### Required actions
1. Translate this sentence from the IVF essay into Spanish: "What we had not thought through was the tremendous strain IVF would place on our relationship."
2. Condense the paragraph of the IVF essay that begins "However, our experience was anything but" into a bulleted list that keeps its main facts.

### Extract provided

IVF Gave Us a Chance | Fertility Out Loud

My Fertility Journey: IVF Gave Us a Chance

The views and opinions expressed are those of the authors and should not be considered medical advice. Always consult your doctor for the most appropriate treatment.

“I bet you a million dollars you’ll conceive by the end of year,” our fertility specialist (reproductive endocrinologist) said after I had finished anxiously explaining that I had yet to see two pink lines.

Call it a future mother’s intuition, but while we had only been trying for five months, I was almost certain our path to parenthood wouldn’t start with a romantic dinner and a night of passion. A week later, my suspicions were confirmed.

The diagnosis was “male factor infertility.” The doctor tried to explain what that meant for us. He then said, “You’re an easy case. I’ll have you pregnant by Christmas.”

My husband and I went to our favorite coffee shop after that appointment to reflect on the journey ahead. He was no stranger to in vitro fertilization (IVF), having been conceived almost thirty years prior with early iterations of the technology.

However, our experience was anything but the “easy” one our doctor had promised. Yes, we made genetically normal embryos relatively easily—after one egg retrieval, we had six chances at bringing a healthy baby home, meaning we had 6 embryos that passed preimplantation genetic testing (PGT).

What we had not thought through was the tremendous strain IVF would place on our relationship.

My husband and I confronted our diagnosis on parallel planes. I was determined to become a mother. Nothing and no one would get in my way. Until my husband did.

In my pursuit of motherhood, I had failed to notice he was struggling, unmoored by his shame for being the “cause” of our infertility. He said, “It’s like you care more about a hypothetical baby than the person who is right here in front of you.”

### Data section
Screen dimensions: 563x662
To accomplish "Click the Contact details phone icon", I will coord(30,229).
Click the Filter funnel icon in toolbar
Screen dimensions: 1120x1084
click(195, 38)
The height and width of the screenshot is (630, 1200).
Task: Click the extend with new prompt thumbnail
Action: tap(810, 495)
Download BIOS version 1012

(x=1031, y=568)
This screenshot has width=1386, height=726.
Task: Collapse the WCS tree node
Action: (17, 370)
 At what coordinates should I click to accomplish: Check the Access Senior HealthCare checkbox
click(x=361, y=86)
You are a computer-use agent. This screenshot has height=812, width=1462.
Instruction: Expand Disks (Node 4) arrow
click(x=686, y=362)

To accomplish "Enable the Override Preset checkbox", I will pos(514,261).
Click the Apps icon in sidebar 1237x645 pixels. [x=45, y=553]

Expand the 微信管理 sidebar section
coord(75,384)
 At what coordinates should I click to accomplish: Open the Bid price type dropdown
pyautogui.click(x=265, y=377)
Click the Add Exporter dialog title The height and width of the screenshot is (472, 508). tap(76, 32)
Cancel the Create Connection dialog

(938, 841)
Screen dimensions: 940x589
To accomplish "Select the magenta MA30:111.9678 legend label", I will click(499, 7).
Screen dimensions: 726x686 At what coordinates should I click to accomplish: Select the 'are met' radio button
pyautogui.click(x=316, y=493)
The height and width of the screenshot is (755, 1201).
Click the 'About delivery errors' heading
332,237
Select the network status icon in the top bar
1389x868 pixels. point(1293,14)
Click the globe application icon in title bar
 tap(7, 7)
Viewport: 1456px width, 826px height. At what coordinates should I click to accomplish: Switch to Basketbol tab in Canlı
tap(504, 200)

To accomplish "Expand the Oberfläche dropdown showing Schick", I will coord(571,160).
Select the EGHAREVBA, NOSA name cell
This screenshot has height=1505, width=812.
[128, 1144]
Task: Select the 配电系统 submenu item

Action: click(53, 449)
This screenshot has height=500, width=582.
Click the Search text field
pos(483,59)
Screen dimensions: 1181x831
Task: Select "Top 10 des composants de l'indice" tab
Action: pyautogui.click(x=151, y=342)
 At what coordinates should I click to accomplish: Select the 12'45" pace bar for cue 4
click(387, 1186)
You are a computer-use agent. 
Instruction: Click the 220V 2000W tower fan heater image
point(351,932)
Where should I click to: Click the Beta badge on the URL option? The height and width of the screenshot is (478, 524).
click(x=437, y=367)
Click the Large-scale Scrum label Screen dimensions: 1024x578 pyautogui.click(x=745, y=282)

### Answers to the problems
1. Lo que no habíamos pensado a fondo era la enorme tensión que la FIV ejercería sobre nuestra relación.

2.
- The experience was not the "easy" one the doctor had promised.
- Genetically normal embryos were made relatively easily.
- One egg retrieval produced 6 embryos that passed preimplantation genetic testing (PGT), giving six chances at bringing a healthy baby home.